EXERCISE DIRECTIONS -> Take the line that contains "Task: Open the MIC SETUP page" as the first line and the final line of the records as the last; return exactly those lines and the lines between.

[ENTRIES PROVIDED Boundary: Start]

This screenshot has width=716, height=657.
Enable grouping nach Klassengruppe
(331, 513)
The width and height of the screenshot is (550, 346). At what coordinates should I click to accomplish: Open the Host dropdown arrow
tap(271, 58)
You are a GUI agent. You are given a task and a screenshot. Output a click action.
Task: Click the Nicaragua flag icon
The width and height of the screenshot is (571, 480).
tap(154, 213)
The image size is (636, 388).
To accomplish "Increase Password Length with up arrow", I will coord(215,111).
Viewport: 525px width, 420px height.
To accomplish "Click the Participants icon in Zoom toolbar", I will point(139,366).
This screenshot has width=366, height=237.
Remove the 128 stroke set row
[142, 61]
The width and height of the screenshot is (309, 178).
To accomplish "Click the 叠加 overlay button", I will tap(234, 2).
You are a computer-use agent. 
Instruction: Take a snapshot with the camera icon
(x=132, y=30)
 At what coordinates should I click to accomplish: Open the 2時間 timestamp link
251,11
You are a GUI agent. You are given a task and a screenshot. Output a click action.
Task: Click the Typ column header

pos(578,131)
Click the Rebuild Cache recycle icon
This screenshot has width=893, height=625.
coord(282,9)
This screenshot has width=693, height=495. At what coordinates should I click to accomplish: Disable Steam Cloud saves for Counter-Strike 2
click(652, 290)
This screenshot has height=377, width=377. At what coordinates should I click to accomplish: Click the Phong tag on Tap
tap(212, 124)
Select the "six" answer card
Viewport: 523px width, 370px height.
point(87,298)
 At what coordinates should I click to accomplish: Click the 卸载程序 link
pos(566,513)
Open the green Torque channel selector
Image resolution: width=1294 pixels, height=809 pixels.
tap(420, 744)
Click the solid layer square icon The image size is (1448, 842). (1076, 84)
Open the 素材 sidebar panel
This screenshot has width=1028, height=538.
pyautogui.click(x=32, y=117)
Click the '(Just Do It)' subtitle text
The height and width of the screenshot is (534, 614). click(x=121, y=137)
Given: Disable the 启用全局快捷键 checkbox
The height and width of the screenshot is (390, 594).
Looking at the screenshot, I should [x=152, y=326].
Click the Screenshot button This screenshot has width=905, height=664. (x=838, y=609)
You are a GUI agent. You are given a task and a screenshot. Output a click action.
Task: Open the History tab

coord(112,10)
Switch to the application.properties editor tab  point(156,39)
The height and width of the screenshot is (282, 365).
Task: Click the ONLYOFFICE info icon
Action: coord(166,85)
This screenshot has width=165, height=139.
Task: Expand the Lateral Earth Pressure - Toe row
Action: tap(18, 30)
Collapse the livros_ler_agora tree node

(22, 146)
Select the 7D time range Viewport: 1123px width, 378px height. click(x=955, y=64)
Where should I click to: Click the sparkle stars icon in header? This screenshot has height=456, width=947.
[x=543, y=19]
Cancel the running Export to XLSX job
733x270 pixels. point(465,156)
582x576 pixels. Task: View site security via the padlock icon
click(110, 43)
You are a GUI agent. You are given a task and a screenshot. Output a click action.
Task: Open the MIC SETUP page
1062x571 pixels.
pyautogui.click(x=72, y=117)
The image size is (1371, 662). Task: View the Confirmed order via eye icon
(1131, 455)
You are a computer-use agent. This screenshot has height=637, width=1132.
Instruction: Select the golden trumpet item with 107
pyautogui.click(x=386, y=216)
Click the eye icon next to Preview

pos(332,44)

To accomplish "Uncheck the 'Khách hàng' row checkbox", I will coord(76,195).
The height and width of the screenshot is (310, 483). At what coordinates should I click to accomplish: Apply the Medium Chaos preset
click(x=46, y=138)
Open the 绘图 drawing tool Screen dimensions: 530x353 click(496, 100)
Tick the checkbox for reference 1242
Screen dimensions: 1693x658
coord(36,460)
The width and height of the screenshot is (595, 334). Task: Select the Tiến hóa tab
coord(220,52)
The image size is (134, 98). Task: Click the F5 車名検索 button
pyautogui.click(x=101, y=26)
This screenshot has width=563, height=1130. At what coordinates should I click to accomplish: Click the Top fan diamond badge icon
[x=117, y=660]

[ENTRIES PROVIDED Boundary: End]

THE ANSWER ->
Task: Open the MIC SETUP page
1062x571 pixels.
pyautogui.click(x=72, y=117)
The image size is (1371, 662). Task: View the Confirmed order via eye icon
(1131, 455)
You are a computer-use agent. This screenshot has height=637, width=1132.
Instruction: Select the golden trumpet item with 107
pyautogui.click(x=386, y=216)
Click the eye icon next to Preview

pos(332,44)

To accomplish "Uncheck the 'Khách hàng' row checkbox", I will coord(76,195).
The height and width of the screenshot is (310, 483). At what coordinates should I click to accomplish: Apply the Medium Chaos preset
click(x=46, y=138)
Open the 绘图 drawing tool Screen dimensions: 530x353 click(496, 100)
Tick the checkbox for reference 1242
Screen dimensions: 1693x658
coord(36,460)
The width and height of the screenshot is (595, 334). Task: Select the Tiến hóa tab
coord(220,52)
The image size is (134, 98). Task: Click the F5 車名検索 button
pyautogui.click(x=101, y=26)
This screenshot has width=563, height=1130. At what coordinates should I click to accomplish: Click the Top fan diamond badge icon
[x=117, y=660]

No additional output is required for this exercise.